MULTISCALE STREAMBED TOPOGRAPHY CONTROLS ON HYPORHEIC ZONE DEVELOPMENT ALONG RIVER CORRIDORS

Owing to the important role played by the hyporheic zone in the transformation and attenuation of dissolved nutrients and contaminants in streams via vertical exchange with groundwater, the hyporheic zone has received great attention in recent decades. However, studies on the hyporheic zone have been largely limited to the pore and reach scales. This present study, therefore, aims to computationally assess the hyporheic zone processes on a regional scale by assessing the influence of multiscale streambed topography on hyporheic zone development along river corridors.

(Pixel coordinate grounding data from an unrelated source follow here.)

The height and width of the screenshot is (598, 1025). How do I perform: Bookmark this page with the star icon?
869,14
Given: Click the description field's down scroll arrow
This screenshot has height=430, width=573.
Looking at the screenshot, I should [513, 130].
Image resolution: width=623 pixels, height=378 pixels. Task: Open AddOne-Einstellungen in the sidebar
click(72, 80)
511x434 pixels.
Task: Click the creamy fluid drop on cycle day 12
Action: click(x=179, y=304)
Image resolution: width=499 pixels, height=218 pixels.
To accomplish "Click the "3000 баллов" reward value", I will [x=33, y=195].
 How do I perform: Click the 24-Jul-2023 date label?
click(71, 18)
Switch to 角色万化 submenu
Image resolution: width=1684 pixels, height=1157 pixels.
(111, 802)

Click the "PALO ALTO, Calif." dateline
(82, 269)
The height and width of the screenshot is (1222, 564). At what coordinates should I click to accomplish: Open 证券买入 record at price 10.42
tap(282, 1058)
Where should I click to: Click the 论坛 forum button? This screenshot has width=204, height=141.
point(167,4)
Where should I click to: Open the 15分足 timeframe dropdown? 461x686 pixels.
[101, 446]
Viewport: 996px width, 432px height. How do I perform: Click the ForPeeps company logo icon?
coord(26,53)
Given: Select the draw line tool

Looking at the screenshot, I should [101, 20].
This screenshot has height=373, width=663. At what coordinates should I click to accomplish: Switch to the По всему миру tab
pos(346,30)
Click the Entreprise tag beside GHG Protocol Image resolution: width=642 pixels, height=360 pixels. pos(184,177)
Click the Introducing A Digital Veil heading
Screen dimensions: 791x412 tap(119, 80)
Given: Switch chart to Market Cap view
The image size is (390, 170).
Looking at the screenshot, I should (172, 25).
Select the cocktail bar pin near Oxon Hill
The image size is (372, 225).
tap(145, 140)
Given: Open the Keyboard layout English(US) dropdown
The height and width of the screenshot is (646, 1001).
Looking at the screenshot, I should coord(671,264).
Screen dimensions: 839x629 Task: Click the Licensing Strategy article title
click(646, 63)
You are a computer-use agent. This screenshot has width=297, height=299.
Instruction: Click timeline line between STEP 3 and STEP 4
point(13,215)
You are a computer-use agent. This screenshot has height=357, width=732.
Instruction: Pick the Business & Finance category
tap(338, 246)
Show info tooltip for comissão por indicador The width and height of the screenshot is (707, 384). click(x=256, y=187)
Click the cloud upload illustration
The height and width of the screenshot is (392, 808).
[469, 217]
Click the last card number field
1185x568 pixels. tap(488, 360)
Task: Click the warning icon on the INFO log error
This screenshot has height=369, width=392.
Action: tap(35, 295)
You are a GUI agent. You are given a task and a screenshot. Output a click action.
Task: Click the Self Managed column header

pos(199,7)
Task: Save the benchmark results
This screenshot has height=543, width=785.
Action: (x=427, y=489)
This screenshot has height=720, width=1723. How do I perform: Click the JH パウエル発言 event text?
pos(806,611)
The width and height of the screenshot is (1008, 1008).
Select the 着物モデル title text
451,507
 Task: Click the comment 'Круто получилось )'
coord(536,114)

COMSOL multiphysics was used to simulate the influence of different streambed topography conditions on the evolution of hyporheic zones and therefore provide insight on the potentials of hyporheic zone processes and their implications on biological transformations such as nitrification and denitrification, which are important processes in the natural attenuation of contaminants in stream water. The streambed topography was varied using parameters such as regional slope, slope curvature factor, pool-riffle amplitude and frequency, and stream stage. Results show that the regional slope has a very strong control on the degree of curvature of the streambed. However, the pool-riffle amplitude played a major role in controlling the extent of hyporheic zone development and exchange along river corridors. Although the stream stage showed some influence on hyporheic zone development along river corridors, the frequency and amplitude of pool-riffle sequence showed more dominance in controlling the development of hyporheic zones along river corridors. By implication, a stream regardless of its steepness experiences more hyporheic exchange when the streambed is configured with a deep and high frequency pool-riffle, and perhaps promotes adequate biological transformation to allow efficient contaminant attenuation of the stream water.